Our next destination was the Frans Hals Museum, though we got distracted en route by some of the more outstanding architecture along the way.




Frans Hals is renowned as one of the best artists in capturing smiles on his subjects.  He certainly did that with these first two paintings, the first called The Fisher Boy and the second, The Innkeeper.  The third painting is by another artist, Pieter Roestraten, and The Dissolute Kitchen Maid has more of a leer than a smile on the gentleman's face.

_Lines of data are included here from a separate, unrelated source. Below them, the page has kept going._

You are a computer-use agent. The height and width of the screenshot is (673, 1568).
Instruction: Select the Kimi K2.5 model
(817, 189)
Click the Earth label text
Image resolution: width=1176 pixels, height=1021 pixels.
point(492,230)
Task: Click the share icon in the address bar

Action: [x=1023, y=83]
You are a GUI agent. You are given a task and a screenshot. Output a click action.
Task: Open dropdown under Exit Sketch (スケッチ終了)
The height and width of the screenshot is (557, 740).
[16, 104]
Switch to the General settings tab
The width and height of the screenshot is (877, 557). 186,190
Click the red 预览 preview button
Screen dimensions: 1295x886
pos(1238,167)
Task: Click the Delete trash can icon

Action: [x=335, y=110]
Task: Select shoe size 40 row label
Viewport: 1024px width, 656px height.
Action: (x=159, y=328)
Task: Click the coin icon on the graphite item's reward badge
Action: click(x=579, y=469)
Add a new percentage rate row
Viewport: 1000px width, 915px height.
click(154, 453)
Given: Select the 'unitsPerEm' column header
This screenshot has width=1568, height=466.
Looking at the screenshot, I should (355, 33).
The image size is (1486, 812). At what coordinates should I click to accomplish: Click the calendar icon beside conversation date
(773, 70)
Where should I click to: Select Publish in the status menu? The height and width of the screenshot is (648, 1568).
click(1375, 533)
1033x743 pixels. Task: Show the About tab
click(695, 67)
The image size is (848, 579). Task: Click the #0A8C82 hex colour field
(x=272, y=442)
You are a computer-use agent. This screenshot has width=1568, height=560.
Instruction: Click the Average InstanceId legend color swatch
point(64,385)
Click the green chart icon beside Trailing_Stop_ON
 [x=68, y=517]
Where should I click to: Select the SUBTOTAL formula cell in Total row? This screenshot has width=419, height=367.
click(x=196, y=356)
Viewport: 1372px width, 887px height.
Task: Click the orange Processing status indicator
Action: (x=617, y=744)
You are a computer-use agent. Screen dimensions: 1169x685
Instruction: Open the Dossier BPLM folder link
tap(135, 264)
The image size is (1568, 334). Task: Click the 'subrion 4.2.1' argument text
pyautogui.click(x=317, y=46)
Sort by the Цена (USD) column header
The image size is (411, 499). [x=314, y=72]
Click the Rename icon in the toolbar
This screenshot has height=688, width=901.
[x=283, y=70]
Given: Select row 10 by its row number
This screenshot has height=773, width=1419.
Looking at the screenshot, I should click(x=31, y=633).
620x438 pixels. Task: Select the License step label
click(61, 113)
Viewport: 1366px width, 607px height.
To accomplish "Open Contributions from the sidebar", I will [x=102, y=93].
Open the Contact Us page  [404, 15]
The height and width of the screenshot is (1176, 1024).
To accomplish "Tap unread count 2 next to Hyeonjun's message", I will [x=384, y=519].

Hals is also famous for group portraits, a source of rich commissions for artists in the Golden Age of Dutch painting.  We'll end with two, first a closeup of part of an enormous canvas, Banquet of the Civic Guard of Saint George.  It depicts the farewell dinner ending the three-year commitments of a group of local militia, and it raised the bar for Dutch artists of the time by taking what could be a static collection of portraits and turning it into a dynamic capture of men doing more than staring at the artist.  The second group painting is more static, but Hals has at least captured a variety of expressions in this gathering of the women directors (regents) of one of the homes for old men in Haarlem.



In our next blog entry we'll be headed further south into the Province of South Holland and the cities of Leiden, Scheveningen, The Hague and Delft. 

2 comments:

Unknown said...

Did you check out the Kori Tenboom house in Haarlem? Pretty damned interesting. nice job with the photos! I enjoyed all of them! ~ James

peter samuel said...

Hi Jeff and Louise, maybe you remember me, Peter (from the becak/riksja), we met in North-Hollands dune-area, you and the other tandem bikers. I read your wonderful report about your trip through my province, and send you all my compliments about this wonderful and well-informed description. I am curious about your next experiences in the other provinces, so in time I will check your marvelous site on the internet. Hope to see/meet you once again, whether on this side, or on the other side of the Atlantic Ocean. Greetings from Peter Samuel, Limmen, North-Holland, the Netherlands.